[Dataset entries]
***

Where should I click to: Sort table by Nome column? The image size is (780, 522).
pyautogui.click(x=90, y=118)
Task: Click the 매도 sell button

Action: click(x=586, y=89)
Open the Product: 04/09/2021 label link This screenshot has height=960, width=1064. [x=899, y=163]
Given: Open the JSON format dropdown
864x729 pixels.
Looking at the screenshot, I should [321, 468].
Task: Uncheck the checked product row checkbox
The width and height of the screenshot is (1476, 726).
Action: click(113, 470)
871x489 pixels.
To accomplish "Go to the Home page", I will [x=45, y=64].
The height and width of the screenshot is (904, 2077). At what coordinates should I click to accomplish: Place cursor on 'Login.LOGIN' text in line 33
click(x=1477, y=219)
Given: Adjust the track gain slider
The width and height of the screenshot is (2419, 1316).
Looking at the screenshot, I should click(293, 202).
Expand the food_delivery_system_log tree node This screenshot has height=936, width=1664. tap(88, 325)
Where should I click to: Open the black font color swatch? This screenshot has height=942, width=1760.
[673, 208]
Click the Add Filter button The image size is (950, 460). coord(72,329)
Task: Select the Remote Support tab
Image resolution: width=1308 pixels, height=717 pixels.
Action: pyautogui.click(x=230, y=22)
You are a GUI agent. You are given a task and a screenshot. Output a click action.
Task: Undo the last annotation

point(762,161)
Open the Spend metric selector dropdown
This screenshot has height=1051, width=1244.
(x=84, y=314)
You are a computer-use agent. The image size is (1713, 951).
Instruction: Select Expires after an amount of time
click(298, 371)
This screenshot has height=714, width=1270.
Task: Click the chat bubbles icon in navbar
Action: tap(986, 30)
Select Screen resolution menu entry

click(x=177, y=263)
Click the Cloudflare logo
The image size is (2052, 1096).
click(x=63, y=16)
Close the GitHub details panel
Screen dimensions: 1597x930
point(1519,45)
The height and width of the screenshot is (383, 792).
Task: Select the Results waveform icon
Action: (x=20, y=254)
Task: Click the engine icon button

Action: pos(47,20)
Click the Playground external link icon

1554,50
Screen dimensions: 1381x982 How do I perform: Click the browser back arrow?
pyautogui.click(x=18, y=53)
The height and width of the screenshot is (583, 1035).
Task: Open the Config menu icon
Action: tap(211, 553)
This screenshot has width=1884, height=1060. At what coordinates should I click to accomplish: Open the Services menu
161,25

***

• ABOUT THIS EXERCISE:
Reproduce each record exactly as it appears.

• RESPONSE AREA:
Where should I click to: Sort table by Nome column? The image size is (780, 522).
pyautogui.click(x=90, y=118)
Task: Click the 매도 sell button

Action: click(x=586, y=89)
Open the Product: 04/09/2021 label link This screenshot has height=960, width=1064. [x=899, y=163]
Given: Open the JSON format dropdown
864x729 pixels.
Looking at the screenshot, I should [321, 468].
Task: Uncheck the checked product row checkbox
The width and height of the screenshot is (1476, 726).
Action: click(113, 470)
871x489 pixels.
To accomplish "Go to the Home page", I will [x=45, y=64].
The height and width of the screenshot is (904, 2077). At what coordinates should I click to accomplish: Place cursor on 'Login.LOGIN' text in line 33
click(x=1477, y=219)
Given: Adjust the track gain slider
The width and height of the screenshot is (2419, 1316).
Looking at the screenshot, I should click(293, 202).
Expand the food_delivery_system_log tree node This screenshot has height=936, width=1664. tap(88, 325)
Where should I click to: Open the black font color swatch? This screenshot has height=942, width=1760.
[673, 208]
Click the Add Filter button The image size is (950, 460). coord(72,329)
Task: Select the Remote Support tab
Image resolution: width=1308 pixels, height=717 pixels.
Action: pyautogui.click(x=230, y=22)
You are a GUI agent. You are given a task and a screenshot. Output a click action.
Task: Undo the last annotation

point(762,161)
Open the Spend metric selector dropdown
This screenshot has height=1051, width=1244.
(x=84, y=314)
You are a computer-use agent. The image size is (1713, 951).
Instruction: Select Expires after an amount of time
click(298, 371)
This screenshot has height=714, width=1270.
Task: Click the chat bubbles icon in navbar
Action: tap(986, 30)
Select Screen resolution menu entry

click(x=177, y=263)
Click the Cloudflare logo
The image size is (2052, 1096).
click(x=63, y=16)
Close the GitHub details panel
Screen dimensions: 1597x930
point(1519,45)
The height and width of the screenshot is (383, 792).
Task: Select the Results waveform icon
Action: (x=20, y=254)
Task: Click the engine icon button

Action: pos(47,20)
Click the Playground external link icon

1554,50
Screen dimensions: 1381x982 How do I perform: Click the browser back arrow?
pyautogui.click(x=18, y=53)
The height and width of the screenshot is (583, 1035).
Task: Open the Config menu icon
Action: tap(211, 553)
This screenshot has width=1884, height=1060. At what coordinates should I click to accomplish: Open the Services menu
161,25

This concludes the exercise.